Entre 125 y 200 mujeres acudieron aquel día al Meany para lo que se reconoce como la primera reunión de Aglow, aunque el grupo permaneció sin nombre durante un año. Puede que el desayuno continental —compuesto por jugo, panecillos y café— costara 1,75 dólares por persona, pero el hambre espiritual no tenía precio. Las mujeres fueron salvas y bautizadas en el Espíritu Santo, y una ola de alegre expectación recorrió la sala. Cuando Joyce Doerflein preguntó si estarían interesadas en continuar reuniéndose mensualmente, la respuesta rotunda fue: «¡Sí!».

A medida que la noticia se difundía, las mujeres acudían en gran número al hotel Meany Tower cada mes para participar. Otras buscaban ayuda para organizar reuniones similares en sus propias localidades. Era natural que, cuando Joyce Doerflein viajaba con su esposo a las reuniones de Full Gospel Business Men’s (FGBM), las esposas ya hubieran oído decir que algo emocionante para las mujeres estaba ocurriendo en la ciudad natal de Joyce. «Se acercaban y me preguntaban: «Joyce, ¿qué estás haciendo en Seattle?». Yo les respondía: «Estamos organizando reuniones para mujeres. ¿Por qué no hacen lo mismo ustedes?»».

Para junio de 1968, no hacía falta ser un genio para darse cuenta de que lo que los «cuatro fundadores» consideraban una sencilla confraternidad local se había convertido en un auténtico ciclón del Espíritu Santo que se extendía también por otros estados. Aunque aquel núcleo incipiente se denominaba *Full Gospel Women’s Fellowship* (Confraternidad de Mujeres del Evangelio Completo), carecía de nombre oficial, de cargos directivos y de estructura. «Sentimos que debíamos organizarnos porque recibíamos llamadas de todas partes», comentó Joyce.

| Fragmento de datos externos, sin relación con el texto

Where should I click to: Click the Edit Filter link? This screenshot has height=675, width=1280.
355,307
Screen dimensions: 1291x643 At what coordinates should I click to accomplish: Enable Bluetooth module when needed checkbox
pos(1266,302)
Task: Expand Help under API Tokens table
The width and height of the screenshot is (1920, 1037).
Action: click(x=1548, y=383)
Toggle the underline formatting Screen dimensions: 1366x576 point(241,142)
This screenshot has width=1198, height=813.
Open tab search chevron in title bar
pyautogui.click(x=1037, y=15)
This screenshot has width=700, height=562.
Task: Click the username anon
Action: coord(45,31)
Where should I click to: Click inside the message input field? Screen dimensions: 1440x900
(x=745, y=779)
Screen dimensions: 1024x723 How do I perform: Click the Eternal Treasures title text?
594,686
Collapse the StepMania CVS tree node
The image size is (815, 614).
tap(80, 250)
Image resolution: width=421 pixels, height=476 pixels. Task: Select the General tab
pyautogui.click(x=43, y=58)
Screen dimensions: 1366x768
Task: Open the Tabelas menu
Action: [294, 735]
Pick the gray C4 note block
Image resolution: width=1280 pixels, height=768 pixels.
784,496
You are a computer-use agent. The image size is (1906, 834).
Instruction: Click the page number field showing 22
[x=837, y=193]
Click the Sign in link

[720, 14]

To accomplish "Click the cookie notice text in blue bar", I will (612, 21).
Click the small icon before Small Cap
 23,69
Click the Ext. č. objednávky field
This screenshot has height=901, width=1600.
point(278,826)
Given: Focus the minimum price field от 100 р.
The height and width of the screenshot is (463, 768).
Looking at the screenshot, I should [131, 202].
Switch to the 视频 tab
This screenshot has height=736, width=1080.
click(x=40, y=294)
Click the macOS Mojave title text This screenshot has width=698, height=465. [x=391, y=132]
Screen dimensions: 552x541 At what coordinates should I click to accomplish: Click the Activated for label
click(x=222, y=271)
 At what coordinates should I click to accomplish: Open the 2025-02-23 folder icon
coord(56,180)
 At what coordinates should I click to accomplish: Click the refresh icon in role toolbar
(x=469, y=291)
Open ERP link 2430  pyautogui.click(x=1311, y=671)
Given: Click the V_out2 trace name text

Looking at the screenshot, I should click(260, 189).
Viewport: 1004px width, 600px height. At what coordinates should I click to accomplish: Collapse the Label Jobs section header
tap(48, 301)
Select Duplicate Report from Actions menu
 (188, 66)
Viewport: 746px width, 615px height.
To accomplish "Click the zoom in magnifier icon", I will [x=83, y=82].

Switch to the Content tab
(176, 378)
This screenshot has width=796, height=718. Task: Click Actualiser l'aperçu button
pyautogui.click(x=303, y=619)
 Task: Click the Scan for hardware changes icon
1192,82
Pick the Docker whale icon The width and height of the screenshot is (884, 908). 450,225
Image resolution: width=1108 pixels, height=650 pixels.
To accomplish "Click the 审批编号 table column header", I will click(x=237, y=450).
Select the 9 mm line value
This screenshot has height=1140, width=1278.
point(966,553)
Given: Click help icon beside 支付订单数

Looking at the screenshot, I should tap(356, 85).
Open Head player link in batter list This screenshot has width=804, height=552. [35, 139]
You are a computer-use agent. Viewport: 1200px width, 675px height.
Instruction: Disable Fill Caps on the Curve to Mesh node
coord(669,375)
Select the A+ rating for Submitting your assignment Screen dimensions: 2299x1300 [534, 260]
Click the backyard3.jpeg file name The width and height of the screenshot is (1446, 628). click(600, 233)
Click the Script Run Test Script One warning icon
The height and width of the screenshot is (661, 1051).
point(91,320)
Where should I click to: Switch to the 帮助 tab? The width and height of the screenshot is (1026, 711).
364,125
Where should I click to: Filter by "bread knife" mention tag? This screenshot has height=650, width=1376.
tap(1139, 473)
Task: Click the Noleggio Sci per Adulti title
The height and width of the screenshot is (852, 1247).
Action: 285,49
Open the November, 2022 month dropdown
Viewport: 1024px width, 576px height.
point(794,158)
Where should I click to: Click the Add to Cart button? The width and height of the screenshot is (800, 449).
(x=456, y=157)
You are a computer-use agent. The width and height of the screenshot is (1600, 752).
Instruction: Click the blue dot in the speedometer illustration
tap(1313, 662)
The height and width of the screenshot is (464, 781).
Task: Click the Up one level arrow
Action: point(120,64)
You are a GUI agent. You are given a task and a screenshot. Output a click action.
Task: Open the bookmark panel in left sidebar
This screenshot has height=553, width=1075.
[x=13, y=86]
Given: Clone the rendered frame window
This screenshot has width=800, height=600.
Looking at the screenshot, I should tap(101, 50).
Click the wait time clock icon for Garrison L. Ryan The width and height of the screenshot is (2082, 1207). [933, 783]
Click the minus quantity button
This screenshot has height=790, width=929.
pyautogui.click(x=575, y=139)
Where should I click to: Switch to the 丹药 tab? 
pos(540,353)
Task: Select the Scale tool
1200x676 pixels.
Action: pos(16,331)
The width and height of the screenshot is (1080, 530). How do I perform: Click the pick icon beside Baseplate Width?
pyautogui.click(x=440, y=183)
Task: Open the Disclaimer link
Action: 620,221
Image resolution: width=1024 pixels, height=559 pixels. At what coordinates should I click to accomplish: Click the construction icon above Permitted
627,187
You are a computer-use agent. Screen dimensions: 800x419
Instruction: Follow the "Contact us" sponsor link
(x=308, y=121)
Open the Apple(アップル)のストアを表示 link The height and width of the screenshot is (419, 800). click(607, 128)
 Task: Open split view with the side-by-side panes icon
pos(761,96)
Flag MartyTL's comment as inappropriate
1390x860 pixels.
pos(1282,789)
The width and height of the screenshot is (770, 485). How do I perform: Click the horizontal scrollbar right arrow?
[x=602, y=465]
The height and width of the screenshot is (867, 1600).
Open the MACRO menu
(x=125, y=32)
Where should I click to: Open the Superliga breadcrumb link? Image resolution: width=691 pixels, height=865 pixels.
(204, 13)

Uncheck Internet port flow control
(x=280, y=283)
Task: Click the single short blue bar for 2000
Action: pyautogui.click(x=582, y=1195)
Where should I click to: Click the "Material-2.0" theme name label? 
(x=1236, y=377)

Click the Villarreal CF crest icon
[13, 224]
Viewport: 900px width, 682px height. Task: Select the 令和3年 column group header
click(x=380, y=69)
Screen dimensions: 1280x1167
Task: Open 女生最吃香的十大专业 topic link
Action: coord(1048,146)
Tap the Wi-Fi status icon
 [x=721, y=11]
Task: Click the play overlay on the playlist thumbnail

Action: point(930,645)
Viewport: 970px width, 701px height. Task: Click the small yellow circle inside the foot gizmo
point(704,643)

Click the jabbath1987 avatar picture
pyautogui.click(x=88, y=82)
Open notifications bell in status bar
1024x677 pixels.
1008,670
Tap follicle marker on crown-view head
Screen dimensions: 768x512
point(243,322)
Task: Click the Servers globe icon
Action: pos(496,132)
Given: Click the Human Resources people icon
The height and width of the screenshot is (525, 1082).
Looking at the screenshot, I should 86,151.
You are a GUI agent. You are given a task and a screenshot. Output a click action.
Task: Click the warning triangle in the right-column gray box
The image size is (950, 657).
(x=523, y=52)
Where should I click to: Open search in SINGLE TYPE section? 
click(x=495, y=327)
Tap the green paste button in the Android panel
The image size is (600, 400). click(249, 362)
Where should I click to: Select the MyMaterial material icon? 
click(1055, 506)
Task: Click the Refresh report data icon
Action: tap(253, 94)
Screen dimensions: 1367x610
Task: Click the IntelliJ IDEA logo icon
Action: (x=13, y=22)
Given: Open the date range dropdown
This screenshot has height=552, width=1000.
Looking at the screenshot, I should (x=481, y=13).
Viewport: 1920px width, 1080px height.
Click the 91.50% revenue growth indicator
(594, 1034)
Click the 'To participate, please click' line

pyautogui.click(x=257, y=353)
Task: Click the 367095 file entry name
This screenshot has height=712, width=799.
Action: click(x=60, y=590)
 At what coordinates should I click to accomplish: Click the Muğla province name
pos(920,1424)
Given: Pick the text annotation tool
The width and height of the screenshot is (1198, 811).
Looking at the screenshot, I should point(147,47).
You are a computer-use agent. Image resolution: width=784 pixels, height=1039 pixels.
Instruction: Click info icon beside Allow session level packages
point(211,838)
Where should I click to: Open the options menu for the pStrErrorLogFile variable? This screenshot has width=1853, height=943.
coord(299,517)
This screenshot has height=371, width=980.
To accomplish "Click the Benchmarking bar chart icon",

En ese momento, Joyce sintió que no podía continuar liderando el movimiento, el cual se estaba expandiendo rápidamente. Aunque poseía un gran talento para la organización, tenía 35 años, tres hijos pequeños, un negocio familiar y acompañaba a su esposo, Fred, en su compromiso con la FGBM. «Sabía que yo era una parte muy importante del ministerio de Fred», comentó. Mientras buscaba al Señor, Él le mostró que su lugar estaba junto a su esposo: que ambos eran uno en el Espíritu. «»No puede haber dos cabezas en la familia»: eso fue lo que escuché decir a Dios». Sintió que el Señor la guiaba hacia 2 Corintios 8:10: «Quiero sugerirles que terminen lo que empezaron hace un año, pues no solo fueron los primeros en proponer esta idea, sino también los primeros en comenzar a hacer algo al respecto». Joyce se dio cuenta, con sorpresa, de que la obra cumplía exactamente un año. Guiada por lo que creía que Dios le indicaba, comenzó a animar a otras personas a asumir cargos de liderazgo para el año siguiente.

Nuevo liderazgo

En el otoño de 1968, se celebró una reunión de la junta directiva en la casa de Ruth Gothenquist, en Mercer Island, y se eligió a tres mujeres para liderar la organización —que entonces daba sus primeros pasos— durante el año siguiente. Rose Collins, Janet Knowles y Bernice Smith, que desarrollaban su labor desde sus propios hogares, fueron testigos de cómo el fuego de Dios encendía los corazones de mujeres en estado tras estado. «No hace falta enviar un telegrama —decía Bernice entre risas—; ¡basta con contárselo a otra mujer!».